What I've seen is that users create directories to try different hypothesis, not exactly different versions

@MrOutis I have used dummy names just to give an idea of how it should look like (and also to show that sub-experiments can be used as well, that is experiments that are based on other experiments).
I have done the same thing (using dummy names) for tags and branches as well, just to give an idea.

However I completely agree with you. If you (or someone else) could provide some more realistic example names for directories and subdirectories, I can fix that image.

dashohoxha · 2019-12-04T10:28:41Z

I am aware that it is not complete or perfect, especially the pages of directory management and combined management. However this is the best that I could do. If someone has any ideas for improving it further this would be great.

shcheklein · 2019-12-04T21:23:06Z

It looks great, @dashohoxha !

A few comments from the first pass I've done:

can we make an image with directories the same style as tags and commits? they look better, may be since they have at least some color to them?
Manage -> Managing - otherwise we have to rename all other UG sections: Updating ...., Managing ..., Versioning, etc
I would say commits - is another way to do experiments.

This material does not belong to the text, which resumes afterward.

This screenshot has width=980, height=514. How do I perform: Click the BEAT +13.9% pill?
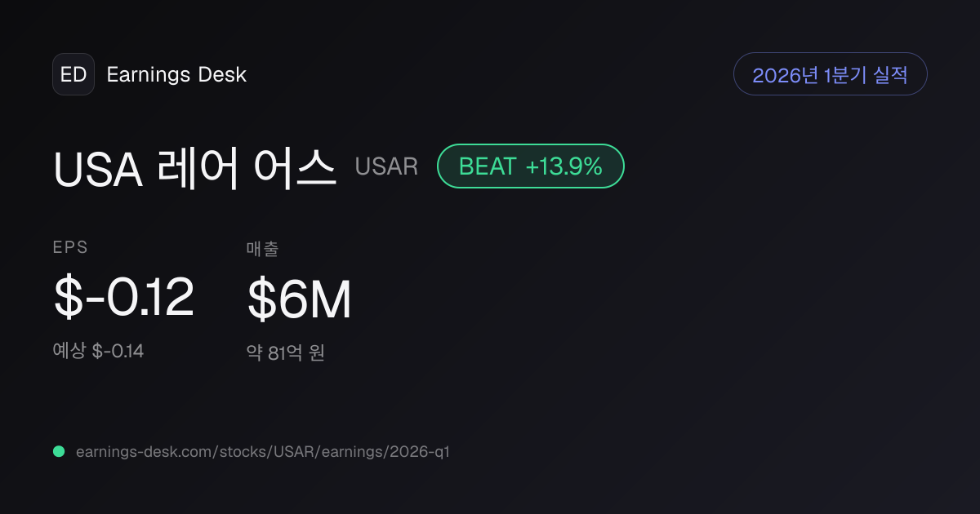click(x=531, y=166)
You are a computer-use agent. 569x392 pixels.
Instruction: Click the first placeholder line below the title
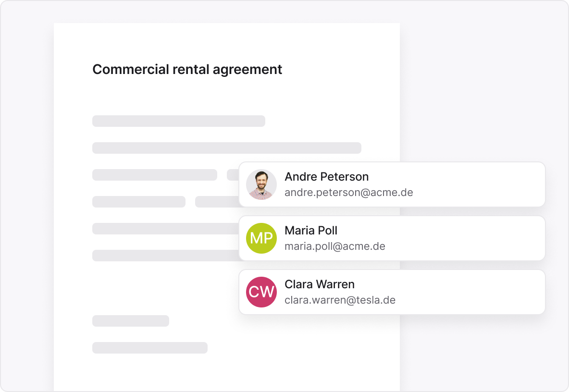(178, 121)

May be we can mention this somewhere?

I'll read it more carefully today.

dashohoxha · 2019-12-05T05:25:03Z

can we make an image with directories the same style as tags and commits? they look better, may be since they have at least some color to them?

Unfortunately this is not easy with the tool that I am using (umlet).

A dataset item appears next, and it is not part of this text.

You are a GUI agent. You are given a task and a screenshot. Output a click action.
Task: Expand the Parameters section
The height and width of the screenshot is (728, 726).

Manage -> Managing - otherwise we have to rename all other UG sections: Updating ...., Managing ..., Versioning, etc

I used "Manage Experiments" as a shorter version of "How To Manage Experiments". It seems smother to read than "Managing Experiments". However I agree with your consistency argument.

I would say commits - is another way to do experiments. May be we can mention this somewhere?

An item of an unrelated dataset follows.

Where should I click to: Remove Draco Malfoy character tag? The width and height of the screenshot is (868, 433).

This seems like the case of tags. If you do a single commit for each experiment, then why not put a tag for each commit? It is true that you don't need the tags to switch back to a previous commit (you can see the logs and find out the commit ID) but it is more easy with tags. Besides, the command dvc metrics show works with tags and branches, but does not work with commits, does it?

pared

Nice read, also I like a lot last points for Branches and Tags. Moving the best to master is definitely not beginner's use case.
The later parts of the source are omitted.